Eu acreditava nesta patetada. Até decidir ler a Bíblia e perceber que não era nada assim. Os Papas, teólogos e padres de antigamente não eram todos parvos e corruptos. A Bíblia é que pode ser interpretada de muitas maneiras. E para ver lá uma mensagem de Paz e Amor, só mesmo tendo como preconceito muitos valores humanistas actuais, popularizados contra a Igreja nos últimos séculos.

João Vasco disse...

Ok, sobre as comparações vi agora que foram escritas pelo "zeca portuga" e não por si. Confusão minha, peço desculpa.

Anónimo disse...

Concordo consigo, inúmeras vezes a religião foi usada como instrumento de poder. Mais curioso ainda é que essa instrumentalização foi tão mais conseguida quanto mais institucionalizada e perto do centro político esteve a Igreja. O que só mostra que o poder corrompe e a necessidade fundamental de um Estado Laico.

Da mesma forma, o controlo do destino de milhões deu azo a uma atitude de "uma morte é uma tragédia, um milhão de mortos é estatística", proferida, como de certo saberá, por Estaline. Esta atitude não é socialismo, não é comunismo. Também em nome do comunismo/socialismo, Che Guevara mandou matar pessoas sem direito a julgamento.

Sobre os Papas estamos conversados, nem eu nem você ligamos muito ao que eles dizem e disseram. São homens como nós, não lhes revejo nenhuma autoridade moral acima da minha consciência.

Se leu a Bíblia, então sabe que Jesus instituiu o sacerdócio directo, libertando os judeus da Lei de Moisés. Se leu a Bíblia sabe que Jesus disse para amarmos os nossos inimigos, se te baterem numa face oferece-lhes a outra. Se isto não é uma mensagem de amor e paz surgida muitos e muitos anos dos valores humanistas se difundirem na sociedade... Quanto à caça às bruxas dos protestantes, sempre que há uma sublevação ao poder vigente há excessos. Como exemplo, por cá, temos o PREC e as FP 25 Abril.

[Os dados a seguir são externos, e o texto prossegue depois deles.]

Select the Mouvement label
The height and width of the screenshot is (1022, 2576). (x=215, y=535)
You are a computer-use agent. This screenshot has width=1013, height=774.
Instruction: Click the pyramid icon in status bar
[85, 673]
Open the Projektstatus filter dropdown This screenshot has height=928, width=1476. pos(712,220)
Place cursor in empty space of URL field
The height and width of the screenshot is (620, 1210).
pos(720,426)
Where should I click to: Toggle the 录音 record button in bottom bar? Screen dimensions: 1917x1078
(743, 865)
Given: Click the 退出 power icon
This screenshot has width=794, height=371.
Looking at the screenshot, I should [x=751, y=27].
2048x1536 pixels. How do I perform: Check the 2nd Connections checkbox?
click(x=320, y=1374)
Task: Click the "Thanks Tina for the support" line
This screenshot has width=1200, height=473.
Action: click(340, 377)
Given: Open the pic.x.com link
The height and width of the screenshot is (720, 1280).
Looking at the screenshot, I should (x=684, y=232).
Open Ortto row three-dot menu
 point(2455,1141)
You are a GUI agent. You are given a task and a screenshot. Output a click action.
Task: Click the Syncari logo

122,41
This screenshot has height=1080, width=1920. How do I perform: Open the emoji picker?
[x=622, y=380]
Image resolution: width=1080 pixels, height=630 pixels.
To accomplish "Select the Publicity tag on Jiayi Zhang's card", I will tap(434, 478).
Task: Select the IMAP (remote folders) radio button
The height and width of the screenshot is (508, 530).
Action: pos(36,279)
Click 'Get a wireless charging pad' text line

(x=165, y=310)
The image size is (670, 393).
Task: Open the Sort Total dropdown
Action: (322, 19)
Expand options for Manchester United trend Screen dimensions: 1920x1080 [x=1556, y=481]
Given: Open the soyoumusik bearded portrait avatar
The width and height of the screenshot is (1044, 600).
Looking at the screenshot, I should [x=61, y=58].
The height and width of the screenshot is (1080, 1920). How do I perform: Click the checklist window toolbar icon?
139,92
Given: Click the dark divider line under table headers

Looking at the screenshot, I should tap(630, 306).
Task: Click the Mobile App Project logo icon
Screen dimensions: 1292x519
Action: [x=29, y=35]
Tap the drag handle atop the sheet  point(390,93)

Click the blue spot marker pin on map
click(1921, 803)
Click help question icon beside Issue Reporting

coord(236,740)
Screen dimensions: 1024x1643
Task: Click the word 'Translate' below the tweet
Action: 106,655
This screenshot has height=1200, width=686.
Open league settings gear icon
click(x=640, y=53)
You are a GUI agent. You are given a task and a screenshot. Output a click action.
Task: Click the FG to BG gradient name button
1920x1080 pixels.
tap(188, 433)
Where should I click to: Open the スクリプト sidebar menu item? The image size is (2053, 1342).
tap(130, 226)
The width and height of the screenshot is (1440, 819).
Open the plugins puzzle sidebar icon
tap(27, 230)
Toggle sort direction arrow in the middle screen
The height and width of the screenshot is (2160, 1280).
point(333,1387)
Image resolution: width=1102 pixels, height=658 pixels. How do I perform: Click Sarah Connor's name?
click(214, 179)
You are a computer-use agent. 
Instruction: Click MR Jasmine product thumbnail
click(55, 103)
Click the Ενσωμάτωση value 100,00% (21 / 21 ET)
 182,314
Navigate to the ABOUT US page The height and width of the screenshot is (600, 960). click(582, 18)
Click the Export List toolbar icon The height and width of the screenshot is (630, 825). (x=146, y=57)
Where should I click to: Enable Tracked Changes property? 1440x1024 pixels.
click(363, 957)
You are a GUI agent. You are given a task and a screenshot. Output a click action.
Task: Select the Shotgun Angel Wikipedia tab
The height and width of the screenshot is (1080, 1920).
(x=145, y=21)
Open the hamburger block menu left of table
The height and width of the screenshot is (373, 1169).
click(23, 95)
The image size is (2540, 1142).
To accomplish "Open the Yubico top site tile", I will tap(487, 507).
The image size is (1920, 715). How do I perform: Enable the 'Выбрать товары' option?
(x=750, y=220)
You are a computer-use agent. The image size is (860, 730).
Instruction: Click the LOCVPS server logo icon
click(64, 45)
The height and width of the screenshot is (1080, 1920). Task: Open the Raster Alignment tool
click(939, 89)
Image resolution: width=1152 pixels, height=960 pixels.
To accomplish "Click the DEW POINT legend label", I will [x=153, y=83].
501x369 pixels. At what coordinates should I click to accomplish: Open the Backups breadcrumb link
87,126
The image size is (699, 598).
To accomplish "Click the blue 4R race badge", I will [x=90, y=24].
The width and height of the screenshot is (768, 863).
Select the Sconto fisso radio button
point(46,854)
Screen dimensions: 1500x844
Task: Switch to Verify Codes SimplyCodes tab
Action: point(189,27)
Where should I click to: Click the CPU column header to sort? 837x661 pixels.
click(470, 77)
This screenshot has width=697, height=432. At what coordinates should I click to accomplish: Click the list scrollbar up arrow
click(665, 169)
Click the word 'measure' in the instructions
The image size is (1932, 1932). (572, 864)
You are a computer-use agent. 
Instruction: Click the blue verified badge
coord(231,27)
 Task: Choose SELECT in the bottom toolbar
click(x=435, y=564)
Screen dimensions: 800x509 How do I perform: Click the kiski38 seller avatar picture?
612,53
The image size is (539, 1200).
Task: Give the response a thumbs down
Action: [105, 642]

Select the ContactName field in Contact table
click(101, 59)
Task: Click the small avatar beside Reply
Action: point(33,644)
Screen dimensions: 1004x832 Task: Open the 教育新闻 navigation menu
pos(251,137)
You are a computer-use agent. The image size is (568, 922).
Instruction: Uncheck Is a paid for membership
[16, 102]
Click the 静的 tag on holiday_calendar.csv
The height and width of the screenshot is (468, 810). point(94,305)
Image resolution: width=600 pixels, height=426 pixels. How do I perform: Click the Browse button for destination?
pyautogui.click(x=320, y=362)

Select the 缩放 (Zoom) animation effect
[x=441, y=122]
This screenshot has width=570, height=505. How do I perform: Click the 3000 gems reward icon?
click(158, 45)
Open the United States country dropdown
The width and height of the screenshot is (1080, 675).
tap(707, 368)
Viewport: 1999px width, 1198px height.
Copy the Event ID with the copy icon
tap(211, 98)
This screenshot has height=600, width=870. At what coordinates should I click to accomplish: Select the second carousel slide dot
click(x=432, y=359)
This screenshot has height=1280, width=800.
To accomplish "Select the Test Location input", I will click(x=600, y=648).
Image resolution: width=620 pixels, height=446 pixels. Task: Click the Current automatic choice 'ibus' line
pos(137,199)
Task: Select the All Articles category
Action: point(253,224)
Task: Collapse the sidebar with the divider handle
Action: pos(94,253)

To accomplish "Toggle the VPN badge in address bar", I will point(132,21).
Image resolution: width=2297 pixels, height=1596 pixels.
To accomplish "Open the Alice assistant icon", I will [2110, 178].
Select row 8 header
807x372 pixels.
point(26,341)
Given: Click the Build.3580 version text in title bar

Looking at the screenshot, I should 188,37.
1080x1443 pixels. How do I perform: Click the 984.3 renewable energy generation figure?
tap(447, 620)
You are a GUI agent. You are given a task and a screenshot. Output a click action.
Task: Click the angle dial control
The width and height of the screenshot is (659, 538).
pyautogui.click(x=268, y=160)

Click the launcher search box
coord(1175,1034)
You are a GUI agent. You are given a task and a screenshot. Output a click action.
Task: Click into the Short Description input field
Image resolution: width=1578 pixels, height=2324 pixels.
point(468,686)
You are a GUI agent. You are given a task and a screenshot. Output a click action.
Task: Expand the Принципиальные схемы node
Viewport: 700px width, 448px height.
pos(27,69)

Sobre o Humanismo, não me vejo com autoridade no assunto para discuti-lo consigo, apenas conheço um pouco da reacção no Existencialismo e do Niilismo de Nietzsche.

Por fim, o grande erro da igreja, que conduziu a todos os malfadados males de que fala, foi um impulso muito humano de poder e megalomania. Por isso não gosto de confundir o que uma confissão religiosa faz com os conceitos que lhe estão na base. Seria como confundir um determinado partido político com a ideologia que ele apregoa: nem a ICAR ser tida como um só com os valores do cristianismo nem o PCP ou o BE podem ser vistos como o comunismo/socialismo em si.

João Vasco disse...

«Se leu a Bíblia sabe que Jesus disse para amarmos os nossos inimigos, se te baterem numa face oferece-lhes a outra. Se isto não é uma mensagem de amor e paz surgida muitos e muitos anos dos valores humanistas se difundirem na sociedade...»

Jesus disse muita coisa e o seu contrário. Disse "não cuideis que vos venho trazer a paz. Não vos trago a paz, mas a espada", entre outras coisas.

MAS também disse para dar a outra face. Esta é uma mensagem que parece ser uma mensagem de Paz. Enquanto fui cristão eu admirava esta mensagem como bondosa e sábia.
Hoje sei que era falta de espírito crítico. A mensagem de dar a outra face é uma má mensagem, e isso só é difícil de entender porque ninguém a leva a sério.

Tanto o "olho por olho" como o "dá a outra face" são más mensagens, porque ambas propõem uma solução para todas as situações. Ambas conduziriam a fesgraças se levadas a sério. Numa sociedade em que ninguém retalia, os agressores têm um enorme incentivo para agredir. A opressão será dominante.
Numa sociedade em que ninguém é capaz de perdoar, pequenos incidentes escalam e geram enormes conflitos. Não haverá paz.
A solução certa é esquecer o que está nesses livros "sagrados" e tentar encontrar as melhores soluções. Às vezes a retaliação é louvável, outras vezes é lamentável.

Ainda bem que alguma europa não deu a outra face quando o Hitler lançou o seu exército.

No geral (mas cada caso é um caso!), o ideal é responder às agressões com uma retaliação rápida e eficaz. Mas de forma proporcionada, e disposição de perdoar.


Quanto a "amar os inimigos", é uma simples contradição. Se os amo, não são inimigos.

E não vejo nada de moralmente errado em ter inimigos. Mas isto sou eu que tendo a avaliar moralmente as acções e não os sentimentos.